Un tournant décisif en 1981
Le 27 juin 1981, Khamenei réchappe miraculeusement d'un attentat. Le lendemain, une explosion au siège du Parti de la République islamique élimine soixante-dix de ses membres. Quelques mois seulement après ces événements tragiques, Khamenei est élu président de la République islamique d'Iran.
Peu avant sa mort, Khomeyni destitue Hossein Montazeri, qu'il avait pourtant désigné comme son dauphin, et inscrit Khamenei dans son testament politique. Le 4 juin 1989, ce dernier est élu Guide suprême de la Révolution islamique par l'Assemblée des experts, marquant le début d'un règne qui durera trente-six années.
Un leader religieux atypique
Pourtant, ce personnage occupait initialement une position secondaire dans la hiérarchie du clergé chiite. Il ne possédait ni le niveau requis en sciences religieuses pour exercer l'autorité suprême, ni le charisme incontestable de son prédécesseur Khomeyni.

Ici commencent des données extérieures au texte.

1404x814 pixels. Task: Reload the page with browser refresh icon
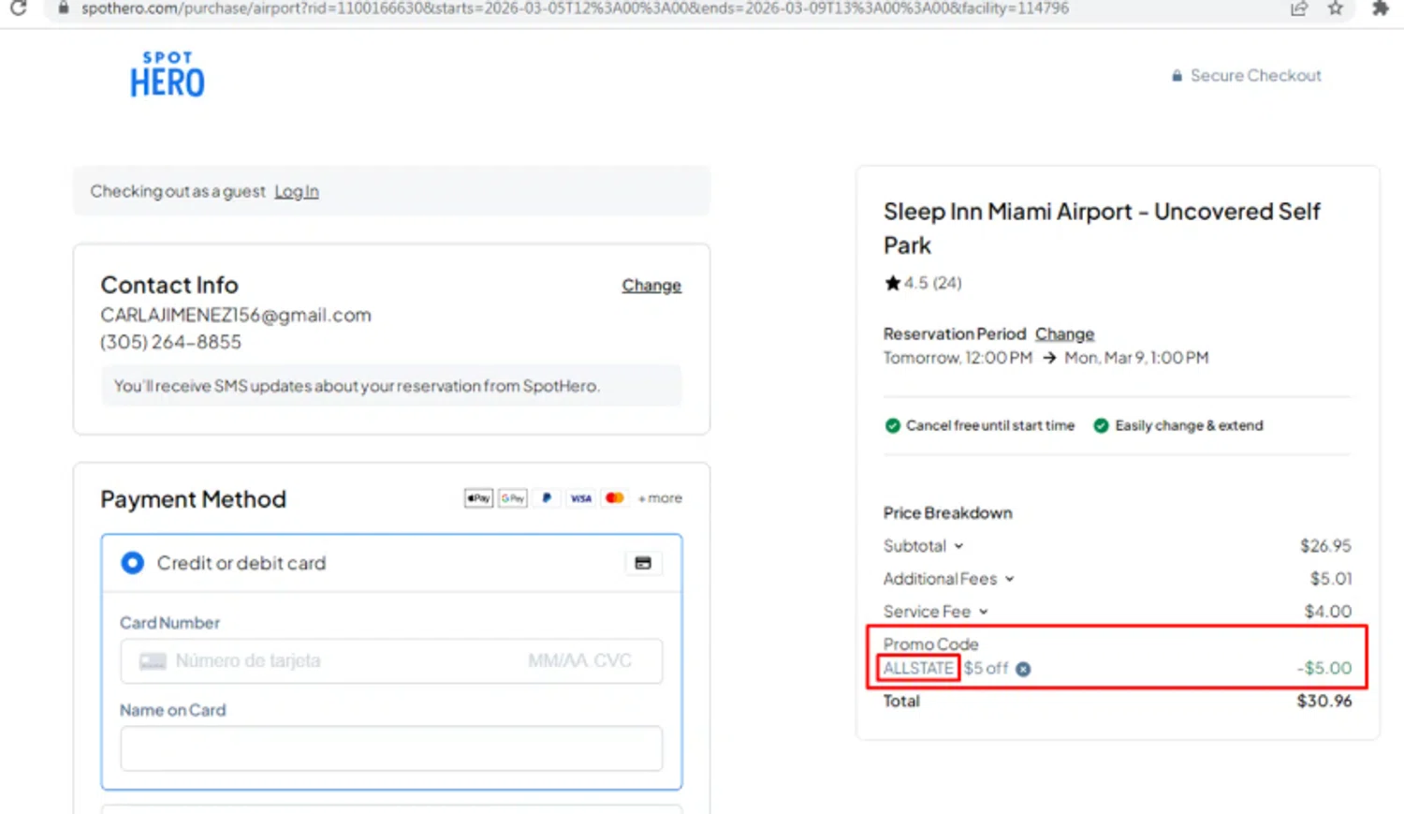pos(18,8)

Les grands ayatollahs comme Khoei, puis Sistani à Najaf en Irak, attiraient traditionnellement plus d'adeptes à travers le monde chiite. Leurs fatwas étaient largement suivies, tandis que Khamenei devait faire face à des concurrents influents au sein du clergé iranien, notamment à Qom et Machhad, où son autorité était initialement peu reconnue.
La consolidation progressive du pouvoir
Au fil des décennies, Khamenei a méthodiquement consolidé son autorité religieuse et renforcé son pouvoir politique pour finalement incarner, à sa mort, la figure tutélaire incontestée de la République islamique d'Iran.

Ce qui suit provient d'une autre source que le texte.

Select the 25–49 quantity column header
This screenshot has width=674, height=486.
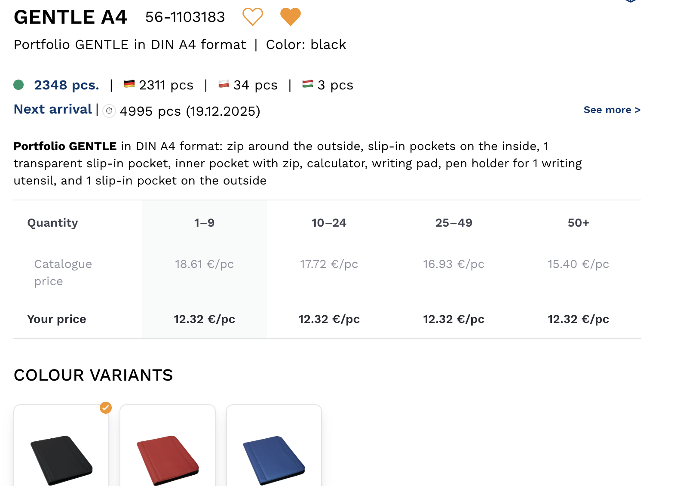pyautogui.click(x=453, y=223)
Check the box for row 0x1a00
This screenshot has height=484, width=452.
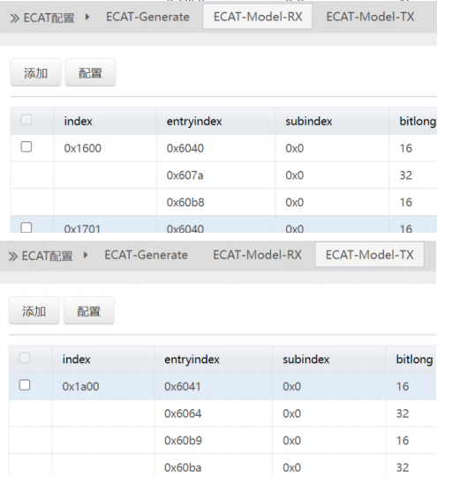click(25, 385)
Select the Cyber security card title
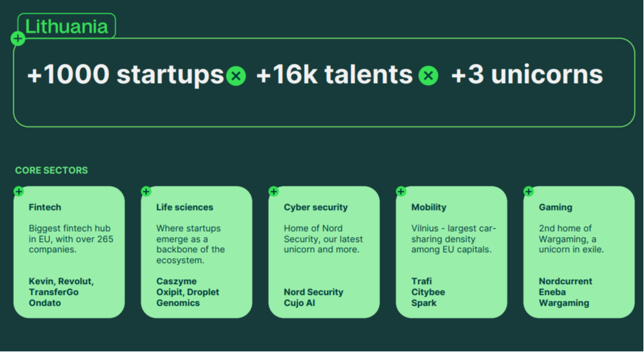Image resolution: width=644 pixels, height=352 pixels. [316, 207]
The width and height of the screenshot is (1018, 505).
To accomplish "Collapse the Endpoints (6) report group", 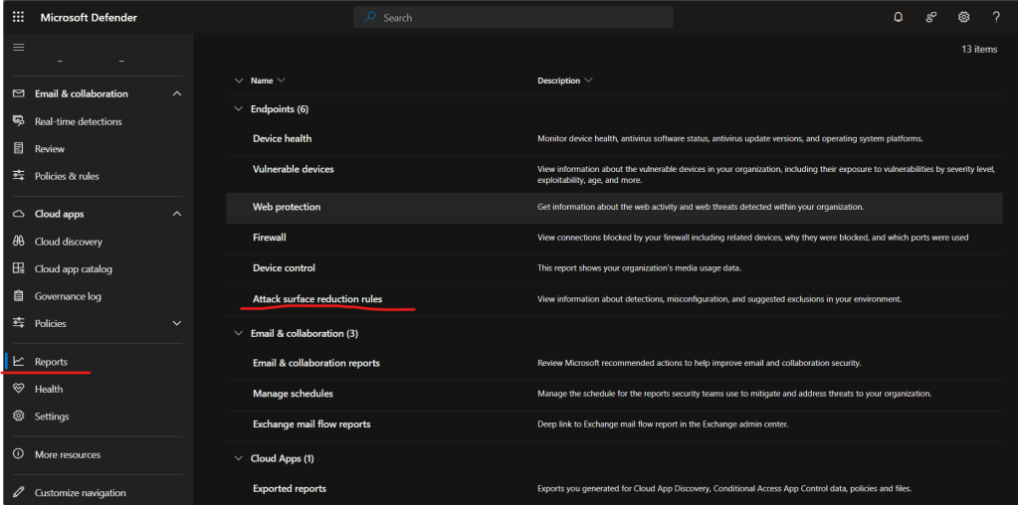I will [x=238, y=109].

Sa stratégie a reposé en grande partie sur le développement de son influence au-delà des frontières iraniennes. Dans l'islam chiite, les autorités religieuses de référence, les marja, perçoivent traditionnellement les impôts religieux des fidèles qu'elles redistribuent pour financer des institutions religieuses et des œuvres de bienfaisance.
Un financement alternatif
Comme le souligne un adage bien connu en Iran, Khamenei recevait relativement peu de ces "argent de l'impôt" religieux, mais il a su capter efficacement "l'argent du pétrole". Ces ressources considérables lui ont permis de financer des activités organisées par ses agents sur le terrain et supervisées par son bureau à Téhéran, qui emploie aujourd'hui environ cinq mille personnes.
Grâce à ce mécanisme financier, il a progressivement accru son autorité religieuse tout en implantant l'idéologie de la République islamique avec des succès variables auprès de ses alliés en Irak, au Liban, au Yémen, et même dans les régions les plus reculées du monde chiite comme le Pakistan ou le Cachemire, où son assassinat provoquera d'ailleurs des réactions significatives.
Cette stratégie de long terme a transformé un homme initialement considéré comme de second rang en une figure centrale du chiisme politique contemporain, démontrant comment les circonstances historiques et les ressources stratégiques peuvent façonner durablement le destin des nations et des religions.